Imagine hiding in the woods for days until your smuggler tells you that it is the right time to board your boat to make your escape to Greece. Then, imagine that shortly after your boat leaves the shore, the smuggler jumps off the boat and heads back to the beach.



Imagine hiding in the woods for days until your smuggler tells you that it is the right time to board your boat to make your escape to Greece. Then, imagine that shortly after your boat leaves the shore, the smuggler jumps off the boat and heads back to the beach. And not long after, the engine on the boat stops working.

That’s what happened last night to 12 refugees who were trying to make it from Turkey to Lesvos. They were picked up by the Greek Coast Guard at around 3:00 am after drifting in the water – in the pitch black - for over an hour. On the boat, eight people from Syria, including an 8-year-old boy and two-year-old twins (one with cerebral palsy) and four people from Iraq.

Ellen and I met this group of refugees when we turned up for our shift at the Molyvos harbour this morning. We arrived at the Captain’s Table restaurant, the headquarters for Starfish Foundation, just before 7:00 am and found twelve people asleep on the ground outside the restaurant. They had been brought in by the Coast Guard in the middle of the night and given sleeping bags and camping pads. It was our job to register them and set up transportation to one of the UN camps.

When refugees are picked up by the Coast Guard, they are considered to be almost under arrest. They are not allowed to separate from the group and they must be supervised by either a Coast Guard officer or a representative from the Starfish Foundation at all times. They are then transferred by bus directly to one of the two UN registration camps without passing through a transit camp.


This morning, we provided the group with some warm clothing, dry socks, food, juice, tea and coffee. We got them to complete the required Coast Guard forms and then we waited for word that there was a bus to transport them to Moria or Kara Tepe, the two UN camps 90 minutes away.

It took about three hours to arrange for the bus. During that time, the refugees sat at the café tables on the edge of the harbour as the sun rose and the fisherman started their motors. It was an incongruous image – these travel weary people who have come so far and have even further to go sitting in the sunshine sipping their tea. I like to think that it was a few minutes of peace and tranquility in the midst of a harrowing experience.
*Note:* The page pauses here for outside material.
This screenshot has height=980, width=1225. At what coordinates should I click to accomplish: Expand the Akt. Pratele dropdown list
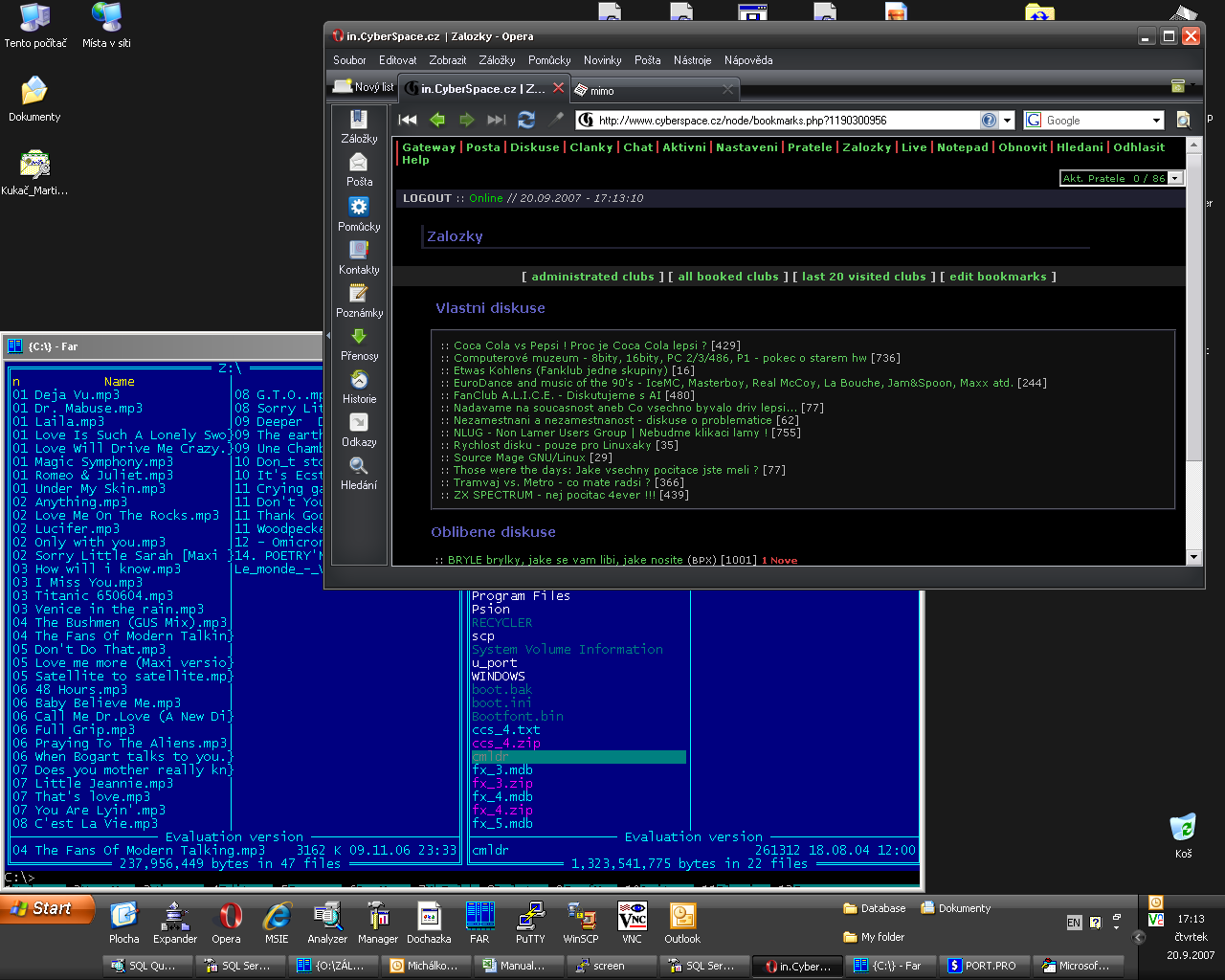(x=1175, y=178)
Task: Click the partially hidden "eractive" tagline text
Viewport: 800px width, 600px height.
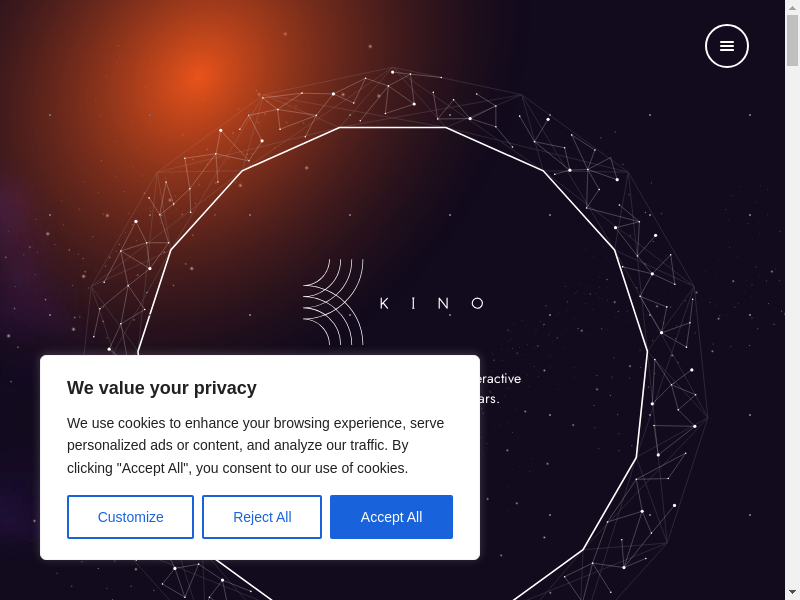Action: coord(501,379)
When it was time to leave, I asked if I could drive the women and three children rather than have them walk the hilly 25 minutes to the bus departure point. We piled everyone into my rental car and made our way to the parking lot with the windows down and the radio playing. Again, I thought about how it was perhaps a few minutes of normalcy for these people who have had such a difficult time.
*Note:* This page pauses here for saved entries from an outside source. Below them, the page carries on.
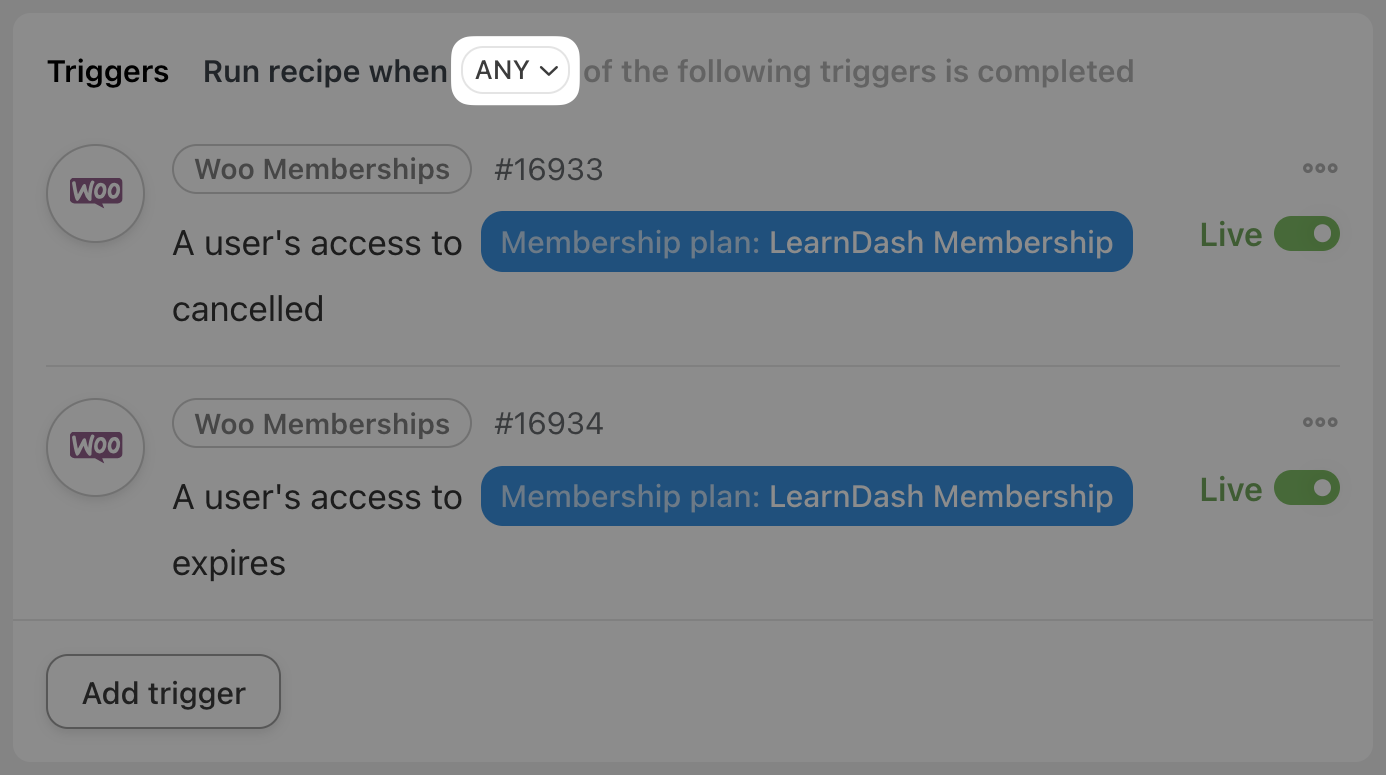
Task: Open the three-dot menu for the cancelled trigger
Action: (x=1320, y=168)
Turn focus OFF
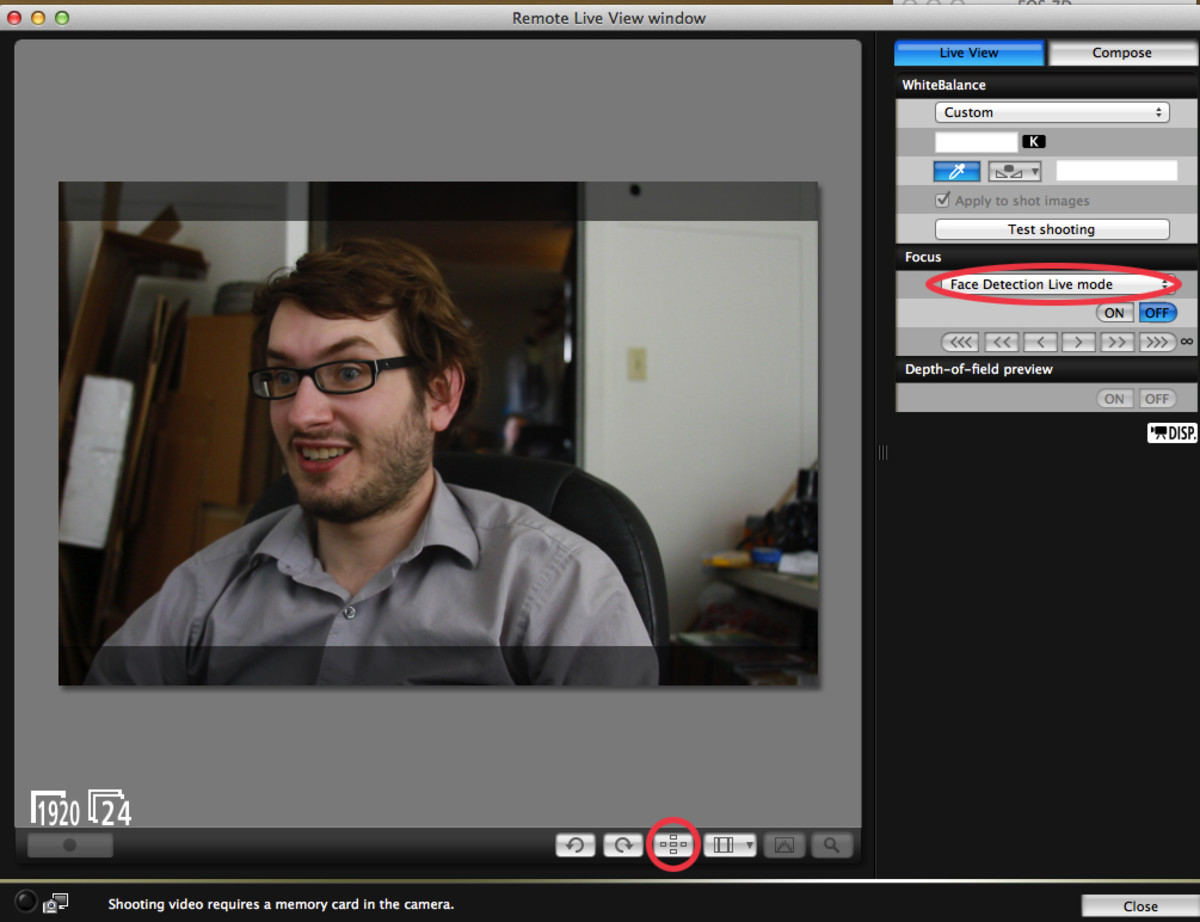Image resolution: width=1200 pixels, height=922 pixels. [x=1157, y=313]
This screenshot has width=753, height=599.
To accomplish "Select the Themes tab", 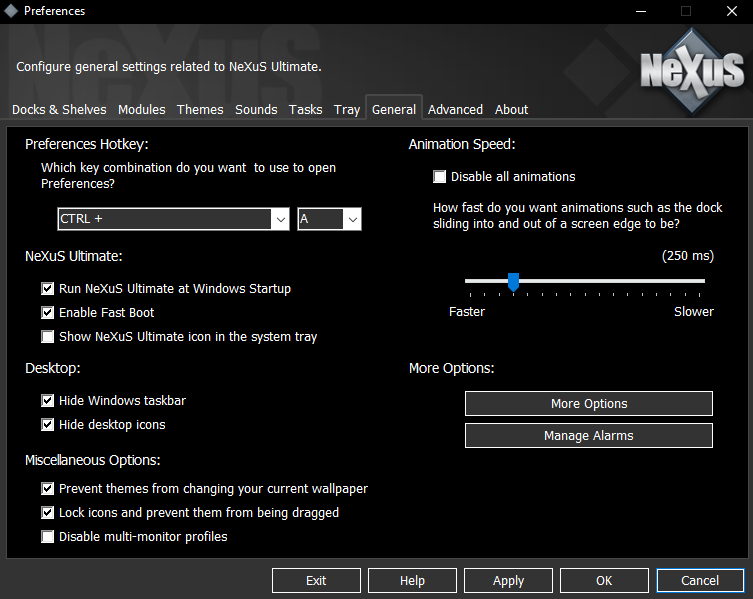I will [x=200, y=110].
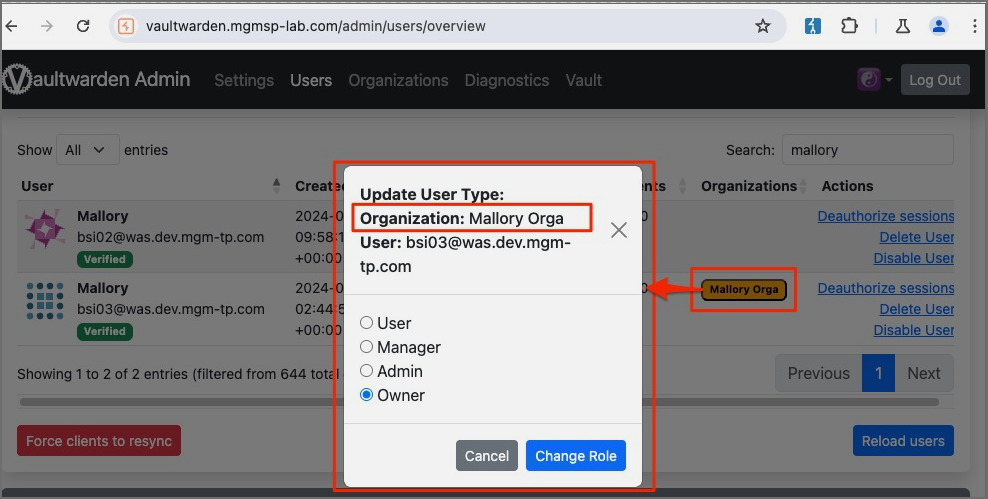This screenshot has width=988, height=499.
Task: Expand the Show entries dropdown
Action: point(87,150)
At the bus stop, we found a cardboard glider kit for the little boy in the group. Immediately the men gathered around to figure out how to put it together while the woman watched and laughed. I chatted a little bit with one of the men. He told me he was a Kurdish journalist. He had to leave Syria and he knew that he would probably never be able to go back. He was travelling with his brother’s wife and his cousin and his family. His brother and uncle are already in Germany.


By 10:30, our group was on the bus and we returned to the harbour. No more refugees were brought in by the Coast Guard, so we spent the rest of the morning making sandwiches to be handed out to people arriving at the OXY transit camp. It seems like a rather trivial thing to do, but it is an important job too. We finished filling up the three refrigerators in the Starfish kitchen, so by the end of the morning there were 2,475 sandwiches ready to go. (I don’t mean to brag, but the volunteer we were working with said I was the fastest sandwich maker she had ever seen!)



It goes from the dramatic to the mundane. From shuttling refugees to making cheese sandwiches. All in the day’s work here on Lesvos.